• _Task prompt_: The answer must be the full listing, retyped exactly.

• _Material for this exercise_:
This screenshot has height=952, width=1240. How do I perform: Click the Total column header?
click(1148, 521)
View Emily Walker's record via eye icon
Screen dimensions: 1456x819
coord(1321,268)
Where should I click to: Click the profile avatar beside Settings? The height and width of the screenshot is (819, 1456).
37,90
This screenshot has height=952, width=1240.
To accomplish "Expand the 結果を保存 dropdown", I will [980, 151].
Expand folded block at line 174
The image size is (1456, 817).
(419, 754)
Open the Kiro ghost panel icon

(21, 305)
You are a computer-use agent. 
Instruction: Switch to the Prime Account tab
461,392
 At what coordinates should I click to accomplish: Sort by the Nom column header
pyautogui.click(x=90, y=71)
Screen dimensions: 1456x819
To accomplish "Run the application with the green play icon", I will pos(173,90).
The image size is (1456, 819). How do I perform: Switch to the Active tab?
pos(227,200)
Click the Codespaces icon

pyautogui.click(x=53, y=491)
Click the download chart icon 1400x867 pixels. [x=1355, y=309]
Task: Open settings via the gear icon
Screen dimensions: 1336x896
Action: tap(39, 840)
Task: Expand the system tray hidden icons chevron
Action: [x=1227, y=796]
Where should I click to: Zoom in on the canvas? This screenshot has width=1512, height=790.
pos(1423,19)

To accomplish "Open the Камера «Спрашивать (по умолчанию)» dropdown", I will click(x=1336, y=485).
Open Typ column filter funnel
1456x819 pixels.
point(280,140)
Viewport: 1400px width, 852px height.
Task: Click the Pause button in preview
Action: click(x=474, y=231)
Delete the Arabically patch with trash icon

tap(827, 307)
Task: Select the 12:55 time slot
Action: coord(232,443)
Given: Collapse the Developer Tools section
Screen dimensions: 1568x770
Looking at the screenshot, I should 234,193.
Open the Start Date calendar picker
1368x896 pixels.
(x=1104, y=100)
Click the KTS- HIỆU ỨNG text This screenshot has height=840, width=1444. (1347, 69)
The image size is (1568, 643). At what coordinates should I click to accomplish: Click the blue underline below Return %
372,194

• _The completed task_:
This screenshot has height=952, width=1240. How do I perform: Click the Total column header?
click(1148, 521)
View Emily Walker's record via eye icon
Screen dimensions: 1456x819
coord(1321,268)
Where should I click to: Click the profile avatar beside Settings? The height and width of the screenshot is (819, 1456).
37,90
This screenshot has height=952, width=1240.
To accomplish "Expand the 結果を保存 dropdown", I will [980, 151].
Expand folded block at line 174
The image size is (1456, 817).
(419, 754)
Open the Kiro ghost panel icon

(21, 305)
You are a computer-use agent. 
Instruction: Switch to the Prime Account tab
461,392
 At what coordinates should I click to accomplish: Sort by the Nom column header
pyautogui.click(x=90, y=71)
Screen dimensions: 1456x819
To accomplish "Run the application with the green play icon", I will pos(173,90).
The image size is (1456, 819). How do I perform: Switch to the Active tab?
pos(227,200)
Click the Codespaces icon

pyautogui.click(x=53, y=491)
Click the download chart icon 1400x867 pixels. [x=1355, y=309]
Task: Open settings via the gear icon
Screen dimensions: 1336x896
Action: tap(39, 840)
Task: Expand the system tray hidden icons chevron
Action: [x=1227, y=796]
Where should I click to: Zoom in on the canvas? This screenshot has width=1512, height=790.
pos(1423,19)

To accomplish "Open the Камера «Спрашивать (по умолчанию)» dropdown", I will click(x=1336, y=485).
Open Typ column filter funnel
1456x819 pixels.
point(280,140)
Viewport: 1400px width, 852px height.
Task: Click the Pause button in preview
Action: click(x=474, y=231)
Delete the Arabically patch with trash icon

tap(827, 307)
Task: Select the 12:55 time slot
Action: coord(232,443)
Given: Collapse the Developer Tools section
Screen dimensions: 1568x770
Looking at the screenshot, I should 234,193.
Open the Start Date calendar picker
1368x896 pixels.
(x=1104, y=100)
Click the KTS- HIỆU ỨNG text This screenshot has height=840, width=1444. (1347, 69)
The image size is (1568, 643). At what coordinates should I click to accomplish: Click the blue underline below Return %
372,194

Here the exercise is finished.